#### Data extracts:
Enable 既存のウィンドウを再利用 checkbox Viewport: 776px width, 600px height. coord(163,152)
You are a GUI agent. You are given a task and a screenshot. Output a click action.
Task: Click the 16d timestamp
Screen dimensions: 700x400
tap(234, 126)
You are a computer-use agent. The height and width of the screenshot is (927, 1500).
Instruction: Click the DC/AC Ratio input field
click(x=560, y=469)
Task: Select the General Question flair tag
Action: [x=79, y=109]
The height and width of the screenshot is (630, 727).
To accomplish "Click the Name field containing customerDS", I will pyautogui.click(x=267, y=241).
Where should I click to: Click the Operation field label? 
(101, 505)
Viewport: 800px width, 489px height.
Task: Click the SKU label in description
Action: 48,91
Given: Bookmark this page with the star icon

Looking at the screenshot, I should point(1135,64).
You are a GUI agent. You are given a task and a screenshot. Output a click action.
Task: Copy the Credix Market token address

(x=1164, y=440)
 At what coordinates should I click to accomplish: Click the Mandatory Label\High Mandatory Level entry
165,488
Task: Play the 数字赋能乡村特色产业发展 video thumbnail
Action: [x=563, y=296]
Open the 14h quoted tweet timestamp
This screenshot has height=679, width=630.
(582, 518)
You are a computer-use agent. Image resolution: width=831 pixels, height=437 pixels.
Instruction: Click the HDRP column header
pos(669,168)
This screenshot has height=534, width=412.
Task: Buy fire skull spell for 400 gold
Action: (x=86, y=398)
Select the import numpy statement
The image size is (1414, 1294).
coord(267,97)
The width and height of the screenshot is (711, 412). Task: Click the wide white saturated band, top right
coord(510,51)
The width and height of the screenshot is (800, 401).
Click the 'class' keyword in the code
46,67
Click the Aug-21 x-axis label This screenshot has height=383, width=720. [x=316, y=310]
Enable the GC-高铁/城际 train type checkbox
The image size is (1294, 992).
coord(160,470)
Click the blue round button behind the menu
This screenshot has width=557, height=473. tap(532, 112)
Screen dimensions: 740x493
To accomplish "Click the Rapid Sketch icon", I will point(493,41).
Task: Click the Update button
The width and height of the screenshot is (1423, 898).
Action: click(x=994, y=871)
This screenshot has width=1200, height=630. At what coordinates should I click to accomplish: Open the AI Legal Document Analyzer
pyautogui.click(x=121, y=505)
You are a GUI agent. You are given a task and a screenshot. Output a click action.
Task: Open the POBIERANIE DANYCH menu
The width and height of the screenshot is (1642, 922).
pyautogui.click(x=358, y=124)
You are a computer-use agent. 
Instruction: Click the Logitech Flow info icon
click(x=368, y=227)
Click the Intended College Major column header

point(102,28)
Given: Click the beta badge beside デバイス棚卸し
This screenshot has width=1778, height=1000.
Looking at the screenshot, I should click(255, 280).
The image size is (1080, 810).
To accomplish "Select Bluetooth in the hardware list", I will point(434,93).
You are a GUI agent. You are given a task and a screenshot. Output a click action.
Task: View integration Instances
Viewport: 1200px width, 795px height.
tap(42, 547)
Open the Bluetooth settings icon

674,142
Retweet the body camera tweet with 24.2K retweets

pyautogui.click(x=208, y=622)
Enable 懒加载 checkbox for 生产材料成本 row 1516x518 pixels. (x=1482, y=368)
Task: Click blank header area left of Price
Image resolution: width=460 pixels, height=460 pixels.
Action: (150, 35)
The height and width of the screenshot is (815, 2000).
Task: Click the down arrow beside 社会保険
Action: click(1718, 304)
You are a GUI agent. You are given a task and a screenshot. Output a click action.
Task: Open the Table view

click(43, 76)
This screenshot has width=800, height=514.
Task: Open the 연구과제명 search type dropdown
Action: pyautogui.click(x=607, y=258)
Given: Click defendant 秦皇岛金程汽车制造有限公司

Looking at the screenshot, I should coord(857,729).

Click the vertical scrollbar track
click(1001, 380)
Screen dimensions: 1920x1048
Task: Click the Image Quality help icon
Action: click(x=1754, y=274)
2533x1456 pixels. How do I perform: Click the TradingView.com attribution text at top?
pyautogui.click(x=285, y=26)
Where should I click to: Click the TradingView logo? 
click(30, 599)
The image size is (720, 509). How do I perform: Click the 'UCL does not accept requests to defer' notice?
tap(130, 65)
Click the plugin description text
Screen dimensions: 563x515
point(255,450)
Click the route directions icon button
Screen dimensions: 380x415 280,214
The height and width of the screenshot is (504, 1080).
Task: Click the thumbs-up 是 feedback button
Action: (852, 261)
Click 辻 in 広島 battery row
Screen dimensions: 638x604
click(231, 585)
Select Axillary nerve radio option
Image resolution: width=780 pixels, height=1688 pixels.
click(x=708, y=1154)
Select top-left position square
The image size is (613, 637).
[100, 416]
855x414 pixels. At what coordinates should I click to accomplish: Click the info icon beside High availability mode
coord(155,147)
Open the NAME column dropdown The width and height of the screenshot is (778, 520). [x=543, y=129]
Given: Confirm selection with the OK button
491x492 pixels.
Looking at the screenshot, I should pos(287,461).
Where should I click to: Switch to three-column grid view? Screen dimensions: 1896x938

#### What you have to do:
Your response should be the lines of the entries above that include the string "will".

#### Answer space:
To accomplish "Click the Name field containing customerDS", I will pyautogui.click(x=267, y=241).
To accomplish "Click the Rapid Sketch icon", I will point(493,41).
To accomplish "Select Bluetooth in the hardware list", I will point(434,93).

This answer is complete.